In this Chapter we continue study separation of variables which we started in Chapter 4 but interrupted to explore Fourier series and Fourier transform.

## 6.1. Separation of variables for heat equation

### Dirichlet boundary conditions

Consider problem \begin{align} & u_t= ku_{xx}&& 0< x< l,\ t>0,\label{eq-6.1.1}\\[3pt] & u|_{x=0}=u|_{x=l}=0.\label{eq-6.1.2}\\[3pt] & u|_{t=0}=g(x). \label{eq-6.1.3} \end{align} Let us consider a simple solution $u(x,t)=X(x)T(t)$; then separating variables we arrive to $\frac{T'}{T}=k\frac{X''}{X}$ which implies $X''+\lambda X=0$ and $$T'=-k\lambda T \label{eq-6.1.4}$$ (explain, how). We also get boundary conditions $X(0)=X(l)=0$ (explain, how).

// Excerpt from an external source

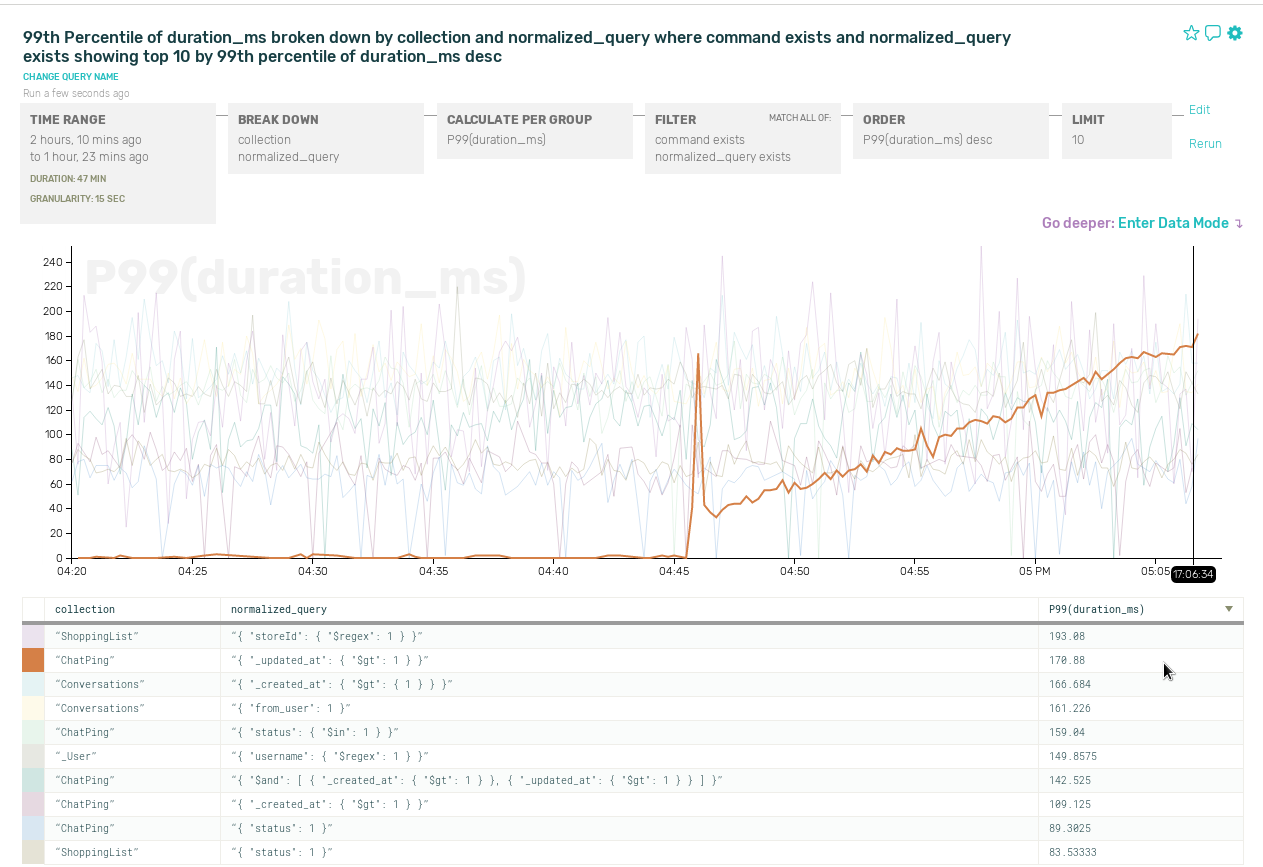
Task: Click the orange ChatPing _updated_at color swatch
Action: point(33,660)
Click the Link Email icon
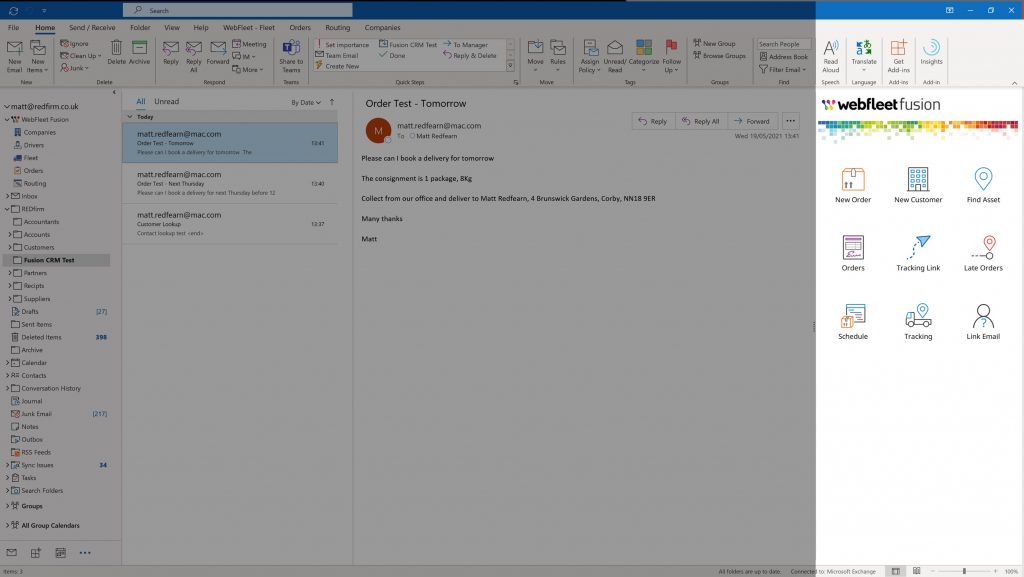The width and height of the screenshot is (1024, 577). 983,318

So, we have eigenvalues $\lambda_n=(\frac{\pi n}{l})^2$ and eigenfunctions $X_n=\sin (\frac{\pi n x}{l})$ ($n=1,2,\ldots$) and equation (\ref{eq-6.1.4}) for $T$, which results in $$T_n=A_ne^{-k\lambda_n t} \label{eq-6.1.5}$$ and therefore a simple solution is $$u_n=A_ne^{-k\lambda_n t}\sin (\frac{\pi n x}{l}) \label{eq-6.1.6}$$ and we look for a general solution in the form $$u=\sum_{n=1}^\infty A_ne^{-k\lambda_n t}\sin (\frac{\pi n x}{l}). \label{eq-6.1.7}$$ Again, taking in account initial condition (\ref{eq-6.1.3}) we see that $$\sum_{n=1}^\infty A_n\sin (\frac{\pi n x}{l})=g(x). \label{eq-6.1.8}$$ and therefore $$A_n=\frac{2}{l}\int_0^l g(x)\sin (\frac{\pi n x}{l})\,dx. \label{eq-6.1.9}$$

### Corollaries

1. Formula (\ref{eq-6.1.6}) shows that the problem is really ill-posed for $t<0$.
2. Formula (\ref{eq-6.1.7}) shows that as $t\to +\infty$ $$u=O(e^{-k\lambda_1 t}); \label{eq-6.1.10}$$
3. Moreover, we have as $t\to +\infty$ $$u=A_1 e^{-k\lambda_1t}X_1(x)e^{-k\lambda_1 t}+ O(e^{-k\lambda_2 t}). \label{eq-6.1.11}$$

Consider now inhomogeneous problem with the right-hand expression and boundary conditions independent on $t$: \begin{align} & u_t= ku_{xx}+f(x),&& t>0,\ 0< x< l,\label{eq-6.1.12}\\[3pt] & u|_{x=0}=\phi,\qquad u|_{x=l}=\psi,\label{eq-6.1.13}\\[3pt] & u|_{t=0}=g(x).\label{eq-6.1.14} \end{align} Let us discard initial condition and find a stationary solution $u=v(x)$: \begin{align} & v''=-\frac{1}{k}f(x),&& 0< x < l,\label{eq-6.1.15}\\[3pt] & v(0)=\phi,\qquad v(l)=\psi.\label{eq-6.1.16} \end{align} Then (\ref{eq-6.1.15}) implies \begin{equation*} v(x)=-\frac{1}{k}\int_0^x\int_0^{x'} f(x'')\,dx''dx'+A+Bx= \int_0^x (x-x')f(x')\,dx'+A+Bx \end{equation*} where we used formula of $n$-th integral (you must know it from Calculus I) $$I_n(x)= \frac{1}{(n-1)!}\int_a^x (x-x')^{n-1}f(x')\,dx'\qquad n=1,2,\ldots$$ for $I_n:=\int_a^x I_{n-1}(x')\,dx'$, $I_0(x):=f(x)$.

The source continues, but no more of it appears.